# Hi! Crucial to read! (for a few, maybe)(at least check out the short verses



## Guest (Jul 22, 2010)

Howdy. My name is Gage. I'm 24 now. I went through DP in my 20th and 21st years. It no longer occurs. Although I thought it would last forever, it hasn't. I just skimmed a post by some dude talking about how you can cure yourself of DP. Yes, I (we) know. It is all in your head and may come from some hardcore anxiety that, like all things, we choose to experience. Mind over matter may be relevant for SOME people at SOME times, as much as I've preached it as a matter of fact, ahem. God, (little abrupt) don't you hate it when some pedantic shrink sets you into a box and tells you what is occurring within you as much as you insist that they're just way off. I once had a, get this, medication analyst tell me how I'm just "really depressed" as I described to her this thing I had affirmed, having read all about online, depersonalization disorder. "...? No, you see, that's called 'dissociation'. After she hands me samples of generic Lexapro, clonidine (blood pressure medication for my anxiety, harhar), and an anti-psychotic as a sleep aid, I lie in bed that night wigged out on the new meds, not at all able to sleep, thinking, 'now, if she dismisses my DP to heavy depression, based on what some textbook says that one or two inexperienced people wrote, where the f-hell does 'dissociation' come from?' "traumatic experiences" she says. Haha, OK.

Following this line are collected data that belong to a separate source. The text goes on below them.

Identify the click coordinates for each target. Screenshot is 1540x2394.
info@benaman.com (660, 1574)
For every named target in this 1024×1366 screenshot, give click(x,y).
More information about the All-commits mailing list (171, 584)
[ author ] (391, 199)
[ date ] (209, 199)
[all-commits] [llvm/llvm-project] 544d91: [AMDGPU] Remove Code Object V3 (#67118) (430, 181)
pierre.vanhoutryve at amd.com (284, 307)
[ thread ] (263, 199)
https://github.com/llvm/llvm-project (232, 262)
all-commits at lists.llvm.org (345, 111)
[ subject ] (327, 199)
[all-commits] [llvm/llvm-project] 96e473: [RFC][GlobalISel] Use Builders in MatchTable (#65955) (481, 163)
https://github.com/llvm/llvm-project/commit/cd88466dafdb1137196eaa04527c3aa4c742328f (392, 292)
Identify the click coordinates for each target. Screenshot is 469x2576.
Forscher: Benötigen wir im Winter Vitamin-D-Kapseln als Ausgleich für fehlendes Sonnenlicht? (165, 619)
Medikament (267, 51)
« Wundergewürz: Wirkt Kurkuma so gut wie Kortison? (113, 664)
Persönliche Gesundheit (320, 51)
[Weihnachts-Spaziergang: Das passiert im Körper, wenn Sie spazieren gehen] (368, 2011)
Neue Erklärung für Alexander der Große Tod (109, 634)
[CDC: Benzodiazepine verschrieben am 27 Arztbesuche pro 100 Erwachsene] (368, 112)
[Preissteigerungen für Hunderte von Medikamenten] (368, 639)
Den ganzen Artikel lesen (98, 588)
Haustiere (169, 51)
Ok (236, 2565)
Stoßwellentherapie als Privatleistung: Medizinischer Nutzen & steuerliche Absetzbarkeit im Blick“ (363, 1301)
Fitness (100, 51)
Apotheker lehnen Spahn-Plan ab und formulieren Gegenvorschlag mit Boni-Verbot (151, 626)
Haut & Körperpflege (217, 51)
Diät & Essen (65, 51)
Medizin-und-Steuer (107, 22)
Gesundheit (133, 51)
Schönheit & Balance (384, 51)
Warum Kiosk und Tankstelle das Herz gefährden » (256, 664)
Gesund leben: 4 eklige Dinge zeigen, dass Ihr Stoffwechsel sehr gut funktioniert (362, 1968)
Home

So, on the night before my 20th birthday, (all of this I told her) I had a VERY emotionally traumatic experience. I was drinking heavily beginning upon awakening, thanks to waking up to strong, social people, amongst whom I felt uncomfortable to say the least. Anyways, that night, outside a commercial haunted house (October) I hurriedly approached a couple dudes in a fight. The older, noticeably bigger of the two, was dominating the fight, kicking a downed smaller dude as he reverse crab walked while letting out cries and pleas. I approached hurriedly and tried to break it up by screaming at the bigger guy and he could only respond with '#$^# you". One might coolly observe this situation as not their business, which it really wasn't, but the unbelievably lonely and sad (dominating) part of me saw it as an injustice. I figured, and still do, that any and every person on this planet deserves to at least be left alone from others' negative influence. So, I threw the most powerful and passionate punch I think I'll ever throw and knocked the fella out cold. Thankfully nothing happened afterword (lawfully), and we, after more drinks and a few pen hits of weed, got into the hour long line to get into the haunted house. I had actually completely forgotten this incident and proceeded to be silly as hell laying on shrubs as if they were recliners and flirted with girls. Just five minutes from actually getting into this place I indiscreetly pocketed an inactive cell phone from the booth of a solicitor along side the line. He confronted me and I was very seriously offended because I had seriously forgotten, fifteen seconds later, that I had done it. It was my first moment of absolute objectivity. I saw a pretty object, and took it. No, sense of morality or possession. I just did. After open hand slapping the jockish fellow with all my strength over the shoulder of my brother, who was present and trying to keep me from danger, we were chased out by security understandably.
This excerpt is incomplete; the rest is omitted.